If i choose to move methods to separate dll, the question is how do i test those methods there which are working with data base? :
Will i have to create a connection to
db in "setup" method before running
each of such methods? Is this correct that there is no need to run web appl in this case?
Or i need to run such tests during
runtime of web site when the
connection is established? In this case how to setup project and Nunit?
or some another way..
Second if a method is dependent on some setup in my .config file, for instance some network credentials or smtp setup, what is the approach to test such methods?
I will greatly appreciate any help!
The more it's concrete the better it is.
Thanks.
Generally, you should be mocking your database rather than really connecting to it for your unit tests. This means that you provide fake data access class instances that return canned results. Generally you would use a mocking framework such as Moq or Rhino to do this kind of thing for you, but lots of people also just write their own throwaway classes to serve the same purpose. Your tests shouldn't be dependent on the configuration settings of the production website.
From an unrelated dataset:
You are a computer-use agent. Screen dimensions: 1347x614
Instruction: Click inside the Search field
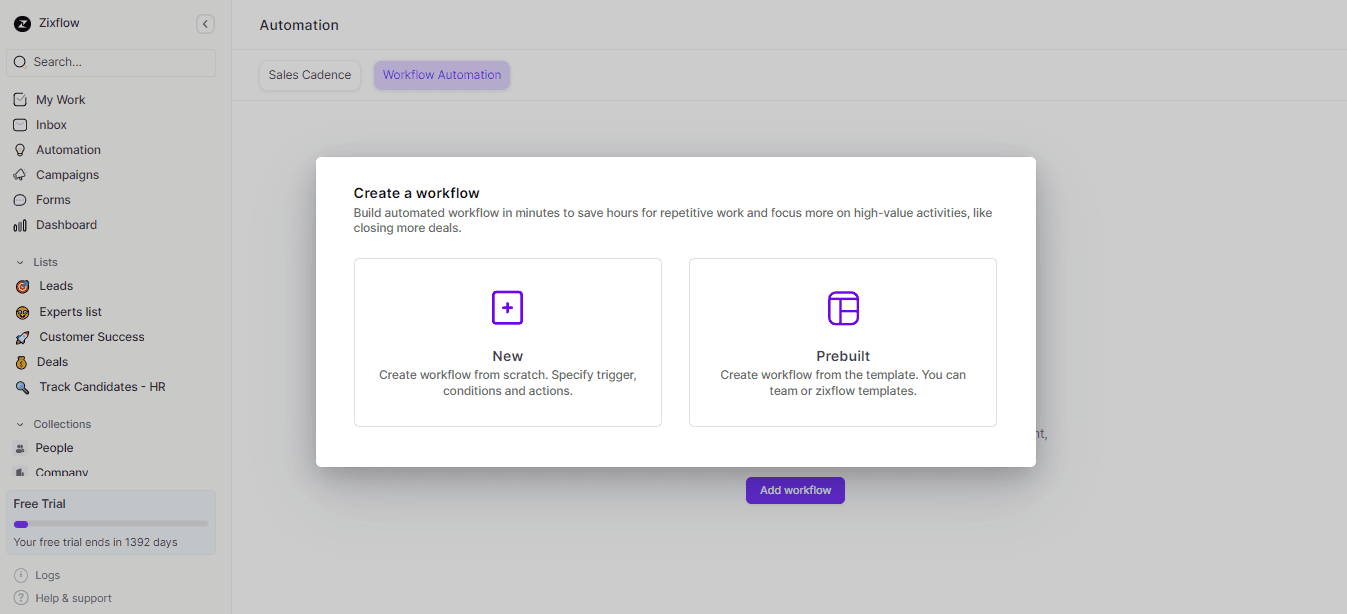click(x=110, y=62)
There are many reasons for doing this, but mainly it's to separate your tests from your actual database implementation. What you're describing will produce very brittle tests that require a lot of upkeep.
Remember, unit testing is about making sure small pieces of your code work. If you need to test that a complex operation works from the top down (i.e. everything works between the steps of a user clicking something, getting data from a database, and returning it and updating a UI), then this is called integration testing. If you need to do full integration testing, it is usually recommended that you have a duplicate of your production environment - and I mean exact duplicate, same hardware, software, everything - that you run your integration tests against.